264 (1866), and Daya v. Param Sukh ILR 11 All. 104 (1888), in which latter case Edge, C.J., observed that an action for damage is a purely personal action which can be maintained only by or on behalf of the person defamed. The High Court of Bombay has adopted the same rule; see Luchumsey v. Hurbun Nursey ILR 5 Bom. 580 (1881), where it was held that a suit brought by the heir and nearest relation of a deceased person for defamatory words spoken of the dead man, but alleged to have caused damage to the Plaintiff as a member of the same family, was not maintainable.
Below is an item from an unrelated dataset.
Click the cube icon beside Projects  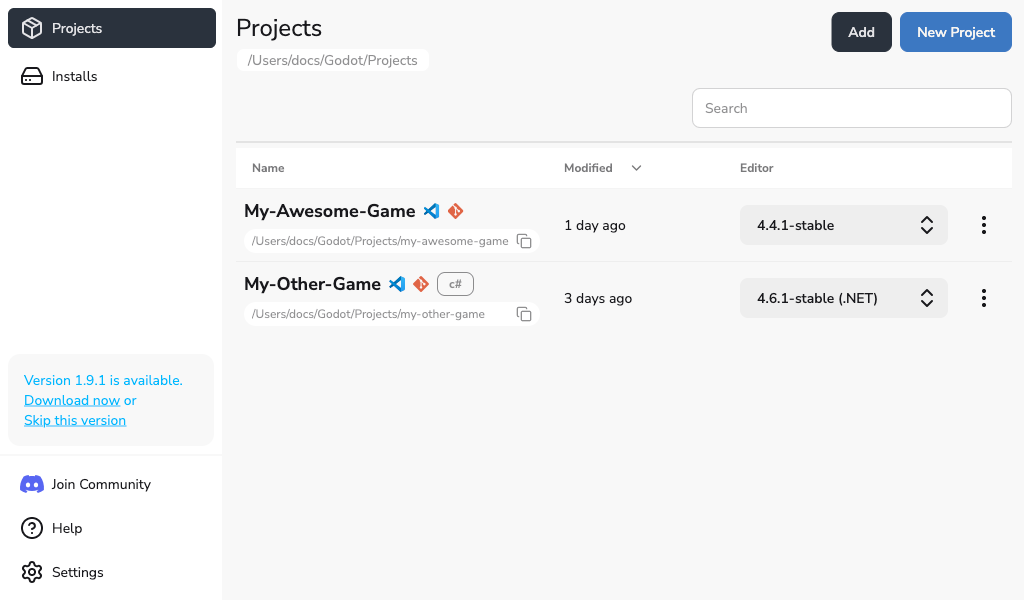tap(30, 28)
The cases of Basumati v. Budram ILR 22 Cal. 46 (1894) and Thakur Das v. Adhar Chandra 8 C.W.N. 515 : s.c. ILR 32 Cal. 425 (1904) are not opposed to this view and are clearly distinguishable, as they were both cases under the Indian Penal Code. In the first case the question that we have to determine was not raised. The second case turned upon the construction of sec. 198 of the Criminal Procedure Code, and it was held that where imputations are made against the character of a Hindu lady, a widow, residing in the house and under the charge of her brother, the brother under the circumstances and the conditions of life of the people in this part of India, is a person aggrieved within the meaning of sec. 198, Cr. P.C., and that it is consequently competent to a Court to take cognizance of the offence of defamation upon his complaint. In my opinion the rule that a suit for damages for defamation can only be brought by the person actually defamed is applicable to this case and the contrary view urged by the Appellant is supported by neither principle nor authority. The appeal consequently fails and must be dismissed.